===== The records =====
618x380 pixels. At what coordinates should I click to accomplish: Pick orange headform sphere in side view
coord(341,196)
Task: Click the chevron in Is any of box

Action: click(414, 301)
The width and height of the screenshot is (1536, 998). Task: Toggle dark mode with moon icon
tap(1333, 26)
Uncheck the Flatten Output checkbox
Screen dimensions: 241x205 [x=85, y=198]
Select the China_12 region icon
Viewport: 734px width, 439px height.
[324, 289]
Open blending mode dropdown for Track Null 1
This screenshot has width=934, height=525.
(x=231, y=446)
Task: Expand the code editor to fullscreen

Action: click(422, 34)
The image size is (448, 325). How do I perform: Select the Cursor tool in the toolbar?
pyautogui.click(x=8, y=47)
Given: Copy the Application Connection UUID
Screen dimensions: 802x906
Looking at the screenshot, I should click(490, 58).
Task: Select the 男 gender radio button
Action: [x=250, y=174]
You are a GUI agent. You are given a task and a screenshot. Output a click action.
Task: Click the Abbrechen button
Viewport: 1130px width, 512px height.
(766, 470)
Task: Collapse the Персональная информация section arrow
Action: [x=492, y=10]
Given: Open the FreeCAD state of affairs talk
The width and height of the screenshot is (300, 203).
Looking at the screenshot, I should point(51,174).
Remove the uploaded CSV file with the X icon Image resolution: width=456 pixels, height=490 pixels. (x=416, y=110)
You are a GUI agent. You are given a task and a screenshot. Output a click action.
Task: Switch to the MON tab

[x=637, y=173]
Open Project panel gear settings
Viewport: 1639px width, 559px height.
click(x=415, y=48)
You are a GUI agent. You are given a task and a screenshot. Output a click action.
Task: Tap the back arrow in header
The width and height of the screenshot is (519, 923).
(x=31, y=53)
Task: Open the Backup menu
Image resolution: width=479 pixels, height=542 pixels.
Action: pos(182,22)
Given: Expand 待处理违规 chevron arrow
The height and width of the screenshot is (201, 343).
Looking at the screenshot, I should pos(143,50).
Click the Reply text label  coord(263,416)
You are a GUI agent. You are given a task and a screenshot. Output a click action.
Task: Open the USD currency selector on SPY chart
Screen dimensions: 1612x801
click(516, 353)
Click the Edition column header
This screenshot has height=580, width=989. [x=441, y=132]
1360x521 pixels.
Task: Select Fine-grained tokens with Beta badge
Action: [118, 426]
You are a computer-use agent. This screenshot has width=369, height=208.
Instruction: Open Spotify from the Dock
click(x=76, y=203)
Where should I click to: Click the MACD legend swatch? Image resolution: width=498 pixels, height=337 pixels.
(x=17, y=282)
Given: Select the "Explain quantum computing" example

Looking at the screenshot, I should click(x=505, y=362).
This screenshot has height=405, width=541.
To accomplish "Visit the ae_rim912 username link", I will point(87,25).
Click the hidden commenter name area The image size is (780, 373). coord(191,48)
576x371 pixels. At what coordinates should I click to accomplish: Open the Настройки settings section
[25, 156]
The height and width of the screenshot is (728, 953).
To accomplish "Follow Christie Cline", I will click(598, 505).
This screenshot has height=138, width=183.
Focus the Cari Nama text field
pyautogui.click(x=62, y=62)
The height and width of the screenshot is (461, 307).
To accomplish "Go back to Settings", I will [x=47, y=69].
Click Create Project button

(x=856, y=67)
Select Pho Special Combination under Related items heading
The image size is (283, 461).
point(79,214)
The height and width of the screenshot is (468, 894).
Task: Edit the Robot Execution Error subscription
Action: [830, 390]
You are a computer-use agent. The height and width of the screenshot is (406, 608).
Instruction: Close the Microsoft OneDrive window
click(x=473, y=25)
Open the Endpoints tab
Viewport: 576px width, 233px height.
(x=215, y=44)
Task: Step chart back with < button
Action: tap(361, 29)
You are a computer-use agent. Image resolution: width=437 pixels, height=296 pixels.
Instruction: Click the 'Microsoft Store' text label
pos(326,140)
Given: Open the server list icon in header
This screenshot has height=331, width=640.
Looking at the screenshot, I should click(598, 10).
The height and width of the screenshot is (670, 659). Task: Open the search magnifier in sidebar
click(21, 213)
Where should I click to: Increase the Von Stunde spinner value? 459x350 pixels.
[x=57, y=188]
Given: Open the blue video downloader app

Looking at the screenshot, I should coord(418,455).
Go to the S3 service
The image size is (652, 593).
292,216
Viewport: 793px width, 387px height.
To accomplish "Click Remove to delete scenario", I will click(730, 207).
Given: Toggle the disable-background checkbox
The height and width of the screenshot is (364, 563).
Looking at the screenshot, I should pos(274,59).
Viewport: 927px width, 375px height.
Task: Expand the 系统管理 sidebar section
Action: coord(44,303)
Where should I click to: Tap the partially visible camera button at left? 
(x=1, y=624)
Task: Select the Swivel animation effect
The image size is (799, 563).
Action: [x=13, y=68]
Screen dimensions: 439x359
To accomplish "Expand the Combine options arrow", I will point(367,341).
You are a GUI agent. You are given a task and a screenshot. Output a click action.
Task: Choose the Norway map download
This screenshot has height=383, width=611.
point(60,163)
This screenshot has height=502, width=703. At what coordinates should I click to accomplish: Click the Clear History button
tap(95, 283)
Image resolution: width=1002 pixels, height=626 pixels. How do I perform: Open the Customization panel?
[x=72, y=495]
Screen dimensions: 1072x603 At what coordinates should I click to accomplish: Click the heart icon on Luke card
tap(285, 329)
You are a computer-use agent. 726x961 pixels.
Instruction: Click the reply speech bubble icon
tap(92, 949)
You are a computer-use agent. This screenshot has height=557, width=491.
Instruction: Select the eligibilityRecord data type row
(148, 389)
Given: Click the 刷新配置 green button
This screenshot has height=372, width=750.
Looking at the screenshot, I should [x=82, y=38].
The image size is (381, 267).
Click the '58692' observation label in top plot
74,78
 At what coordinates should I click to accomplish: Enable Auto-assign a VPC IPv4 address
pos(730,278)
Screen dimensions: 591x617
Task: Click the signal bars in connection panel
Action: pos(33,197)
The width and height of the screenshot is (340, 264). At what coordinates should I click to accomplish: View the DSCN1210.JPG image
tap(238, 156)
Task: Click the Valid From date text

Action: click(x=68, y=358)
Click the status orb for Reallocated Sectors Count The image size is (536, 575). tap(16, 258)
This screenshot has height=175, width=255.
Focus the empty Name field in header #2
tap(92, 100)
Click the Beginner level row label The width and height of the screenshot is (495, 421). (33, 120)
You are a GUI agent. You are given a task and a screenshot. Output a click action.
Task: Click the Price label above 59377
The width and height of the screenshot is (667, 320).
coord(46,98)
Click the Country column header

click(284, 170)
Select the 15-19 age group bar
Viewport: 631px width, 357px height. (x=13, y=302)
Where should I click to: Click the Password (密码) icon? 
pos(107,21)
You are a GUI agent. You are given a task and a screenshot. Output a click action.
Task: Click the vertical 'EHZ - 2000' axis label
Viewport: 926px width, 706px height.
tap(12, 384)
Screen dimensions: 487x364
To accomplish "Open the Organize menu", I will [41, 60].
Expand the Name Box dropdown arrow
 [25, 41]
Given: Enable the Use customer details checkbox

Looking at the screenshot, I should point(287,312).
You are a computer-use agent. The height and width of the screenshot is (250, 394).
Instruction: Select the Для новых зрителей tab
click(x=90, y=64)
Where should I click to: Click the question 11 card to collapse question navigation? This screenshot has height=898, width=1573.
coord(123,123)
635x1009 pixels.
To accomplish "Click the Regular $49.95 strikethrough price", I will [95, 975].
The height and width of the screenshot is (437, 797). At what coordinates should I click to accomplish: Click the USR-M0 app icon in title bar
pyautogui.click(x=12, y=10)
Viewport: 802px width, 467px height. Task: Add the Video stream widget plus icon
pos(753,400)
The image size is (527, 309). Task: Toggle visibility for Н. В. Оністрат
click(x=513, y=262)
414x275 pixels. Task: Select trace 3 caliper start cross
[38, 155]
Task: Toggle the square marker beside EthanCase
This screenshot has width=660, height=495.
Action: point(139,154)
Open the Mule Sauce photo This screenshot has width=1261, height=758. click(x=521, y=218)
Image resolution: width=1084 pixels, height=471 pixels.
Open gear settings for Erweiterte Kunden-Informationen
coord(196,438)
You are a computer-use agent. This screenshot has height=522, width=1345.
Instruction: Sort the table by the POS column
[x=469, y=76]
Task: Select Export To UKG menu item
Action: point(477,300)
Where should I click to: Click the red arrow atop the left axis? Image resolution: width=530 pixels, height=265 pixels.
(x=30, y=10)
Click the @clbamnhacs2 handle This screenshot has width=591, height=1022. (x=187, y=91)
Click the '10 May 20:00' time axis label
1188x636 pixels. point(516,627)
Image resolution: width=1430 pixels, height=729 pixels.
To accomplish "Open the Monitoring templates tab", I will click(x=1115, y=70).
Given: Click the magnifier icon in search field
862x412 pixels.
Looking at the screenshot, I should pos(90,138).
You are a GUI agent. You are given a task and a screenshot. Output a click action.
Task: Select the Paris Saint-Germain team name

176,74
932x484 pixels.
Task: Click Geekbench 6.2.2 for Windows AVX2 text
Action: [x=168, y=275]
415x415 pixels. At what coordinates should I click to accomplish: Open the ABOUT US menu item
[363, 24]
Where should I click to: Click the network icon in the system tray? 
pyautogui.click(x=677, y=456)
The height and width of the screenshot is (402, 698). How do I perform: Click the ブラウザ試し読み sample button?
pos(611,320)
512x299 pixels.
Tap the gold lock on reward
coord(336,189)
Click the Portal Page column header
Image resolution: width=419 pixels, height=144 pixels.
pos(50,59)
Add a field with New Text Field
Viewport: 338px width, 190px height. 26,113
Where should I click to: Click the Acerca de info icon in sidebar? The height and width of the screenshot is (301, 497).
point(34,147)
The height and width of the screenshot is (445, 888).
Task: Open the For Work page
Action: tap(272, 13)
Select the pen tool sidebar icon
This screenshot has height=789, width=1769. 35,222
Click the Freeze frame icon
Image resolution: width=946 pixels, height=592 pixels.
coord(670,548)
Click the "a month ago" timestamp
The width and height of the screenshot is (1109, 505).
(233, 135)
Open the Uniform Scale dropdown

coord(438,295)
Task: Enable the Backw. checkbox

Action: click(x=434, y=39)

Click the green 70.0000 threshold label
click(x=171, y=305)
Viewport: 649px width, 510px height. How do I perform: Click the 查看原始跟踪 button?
=====
Assigned task:
From the records above, reproduce exactly the lines from the one with "Task: Switch to the MON tab" to the one with "Click the hidden", both included, and no others.

The completed task:
Task: Switch to the MON tab

[x=637, y=173]
Open Project panel gear settings
Viewport: 1639px width, 559px height.
click(x=415, y=48)
You are a GUI agent. You are given a task and a screenshot. Output a click action.
Task: Tap the back arrow in header
The width and height of the screenshot is (519, 923).
(x=31, y=53)
Task: Open the Backup menu
Image resolution: width=479 pixels, height=542 pixels.
Action: pos(182,22)
Given: Expand 待处理违规 chevron arrow
The height and width of the screenshot is (201, 343).
Looking at the screenshot, I should pos(143,50).
Click the Reply text label  coord(263,416)
You are a GUI agent. You are given a task and a screenshot. Output a click action.
Task: Open the USD currency selector on SPY chart
Screen dimensions: 1612x801
click(516, 353)
Click the Edition column header
This screenshot has height=580, width=989. [x=441, y=132]
1360x521 pixels.
Task: Select Fine-grained tokens with Beta badge
Action: [118, 426]
You are a computer-use agent. This screenshot has width=369, height=208.
Instruction: Open Spotify from the Dock
click(x=76, y=203)
Where should I click to: Click the MACD legend swatch? Image resolution: width=498 pixels, height=337 pixels.
(x=17, y=282)
Given: Select the "Explain quantum computing" example

Looking at the screenshot, I should click(x=505, y=362).
This screenshot has height=405, width=541.
To accomplish "Visit the ae_rim912 username link", I will point(87,25).
Click the hidden commenter name area The image size is (780, 373). coord(191,48)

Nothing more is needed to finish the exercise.